━━━━━ SELECTION ━━━━━

How to Scrape Multiple Webpages that Don’t have a …


In my other community blog post, How to Scrape Multiple Webpages,  I discussed how to connect to a table from a webpage and use the M code generated by the web connector’s dialogue box to get the same table but from across multiple web pages.  But how about if the web connector cannot detect  a table or cannot generate a table with the information needed using Add Table Using Examples feature? A good example are image URLs. To do that, we’ll need to inspect the underlying HTML code.

 

Head over to https://edge.pse.com.ph/companyPage/stockData.do?cmpy_id=15.  This is a company information page of a company called ABS-CBN, a Philippine media company, in the Philippine Stock Exchange company listing website. Notice the image/logo of  the company.  Our goal is to be able to get the URL of that image.

━━━━━ GIVEN INFORMATION ━━━━━

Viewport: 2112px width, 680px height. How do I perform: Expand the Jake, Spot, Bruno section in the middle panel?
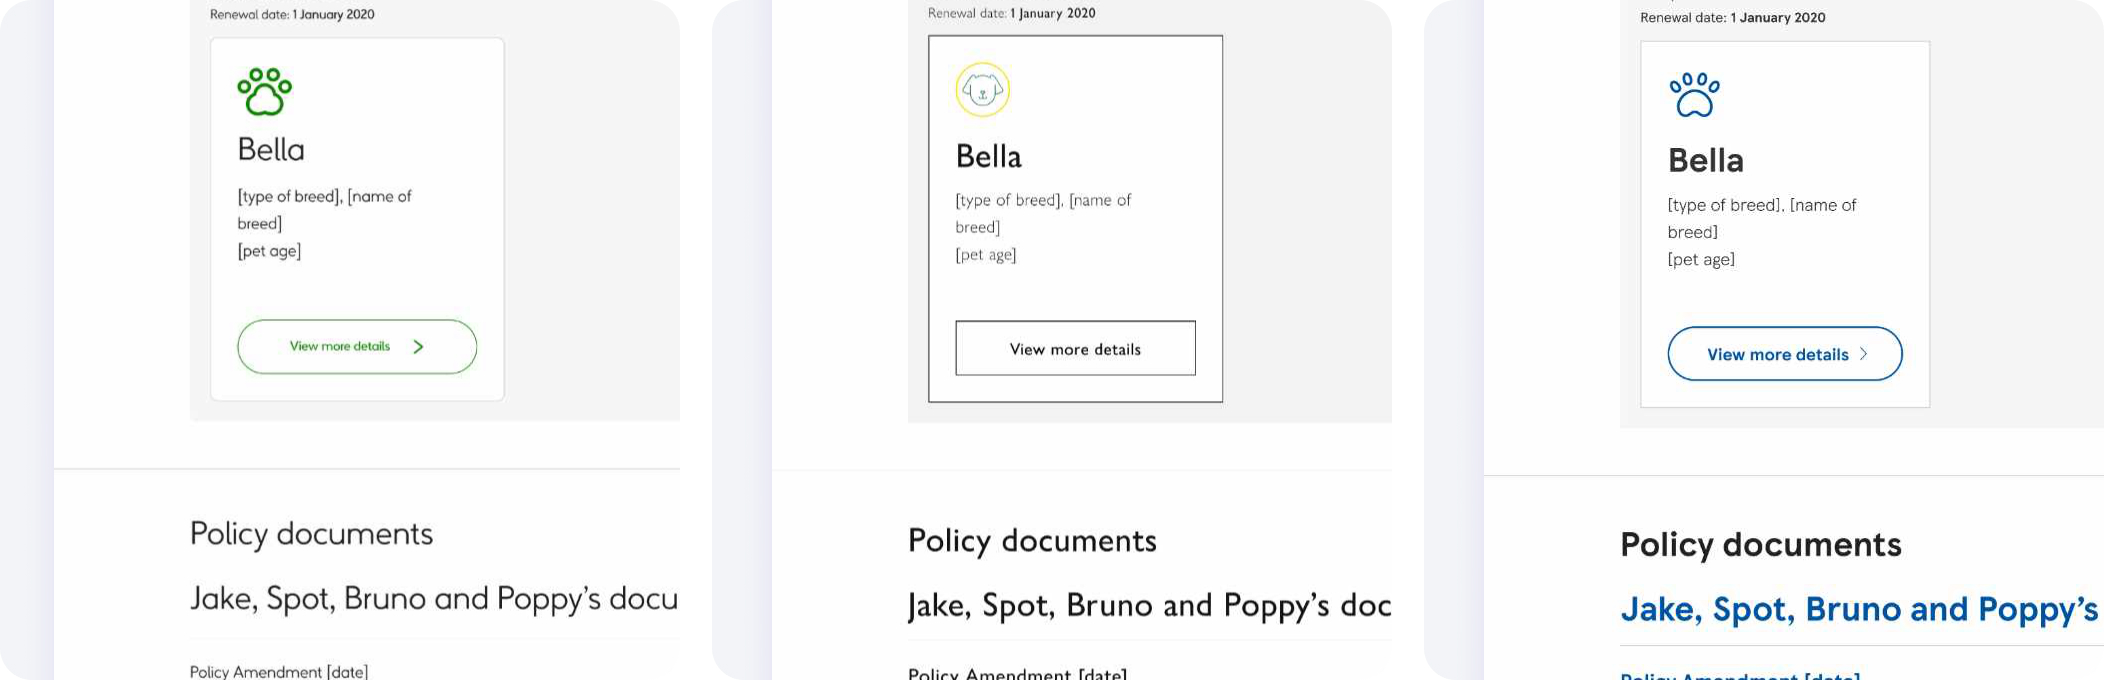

━━━━━

- STATED EXERCISE:
Please answer from the web-scraping post above: which company's information page serves as the example?

- TASK ANSWER:
ABS-CBN, a Philippine media company.